Work task
Up to the line containing "The height and width of the screenshot is (392, 773).", nothing is kept; from that line through the end of the data below, output every line exactly.

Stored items
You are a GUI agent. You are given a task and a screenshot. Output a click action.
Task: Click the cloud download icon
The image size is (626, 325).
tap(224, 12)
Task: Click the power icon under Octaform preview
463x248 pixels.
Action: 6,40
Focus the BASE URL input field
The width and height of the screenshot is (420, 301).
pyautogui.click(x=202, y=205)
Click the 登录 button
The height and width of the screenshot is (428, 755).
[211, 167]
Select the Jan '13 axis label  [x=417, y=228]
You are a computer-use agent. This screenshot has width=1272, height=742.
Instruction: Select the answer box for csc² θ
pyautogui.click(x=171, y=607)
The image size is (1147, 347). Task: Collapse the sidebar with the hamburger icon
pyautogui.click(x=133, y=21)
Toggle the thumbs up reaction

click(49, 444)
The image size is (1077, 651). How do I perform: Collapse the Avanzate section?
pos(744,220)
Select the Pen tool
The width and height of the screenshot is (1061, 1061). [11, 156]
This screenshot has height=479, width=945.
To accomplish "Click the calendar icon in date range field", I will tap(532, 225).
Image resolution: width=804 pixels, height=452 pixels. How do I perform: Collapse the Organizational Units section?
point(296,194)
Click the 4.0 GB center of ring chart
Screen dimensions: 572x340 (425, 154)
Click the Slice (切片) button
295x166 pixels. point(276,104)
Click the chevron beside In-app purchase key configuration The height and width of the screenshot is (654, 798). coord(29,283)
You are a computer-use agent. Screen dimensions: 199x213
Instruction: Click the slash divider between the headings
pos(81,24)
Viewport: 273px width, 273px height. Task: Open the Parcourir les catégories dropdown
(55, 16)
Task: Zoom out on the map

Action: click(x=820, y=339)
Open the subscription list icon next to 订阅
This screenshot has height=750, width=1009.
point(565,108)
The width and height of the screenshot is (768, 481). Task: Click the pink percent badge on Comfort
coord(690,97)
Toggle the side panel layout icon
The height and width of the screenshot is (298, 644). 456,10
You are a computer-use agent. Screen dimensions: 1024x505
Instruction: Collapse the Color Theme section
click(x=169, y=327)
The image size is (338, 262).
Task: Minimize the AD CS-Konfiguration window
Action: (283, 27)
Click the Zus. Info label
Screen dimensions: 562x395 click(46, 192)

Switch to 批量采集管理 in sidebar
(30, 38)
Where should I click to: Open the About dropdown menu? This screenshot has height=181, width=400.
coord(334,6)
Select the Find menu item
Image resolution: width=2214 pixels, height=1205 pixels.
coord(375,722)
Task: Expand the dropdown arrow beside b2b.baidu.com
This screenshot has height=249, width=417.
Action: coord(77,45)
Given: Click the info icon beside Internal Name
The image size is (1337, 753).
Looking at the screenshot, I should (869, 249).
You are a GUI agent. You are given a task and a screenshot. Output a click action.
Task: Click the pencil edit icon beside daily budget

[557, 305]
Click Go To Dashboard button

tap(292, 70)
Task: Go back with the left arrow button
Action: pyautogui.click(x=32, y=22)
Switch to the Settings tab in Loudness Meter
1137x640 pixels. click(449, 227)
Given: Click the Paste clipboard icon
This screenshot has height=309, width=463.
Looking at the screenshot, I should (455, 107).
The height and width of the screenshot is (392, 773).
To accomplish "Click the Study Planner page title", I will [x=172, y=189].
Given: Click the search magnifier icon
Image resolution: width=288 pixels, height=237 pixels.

Solution for this exercise
The height and width of the screenshot is (392, 773).
To accomplish "Click the Study Planner page title", I will [x=172, y=189].
Given: Click the search magnifier icon
Image resolution: width=288 pixels, height=237 pixels.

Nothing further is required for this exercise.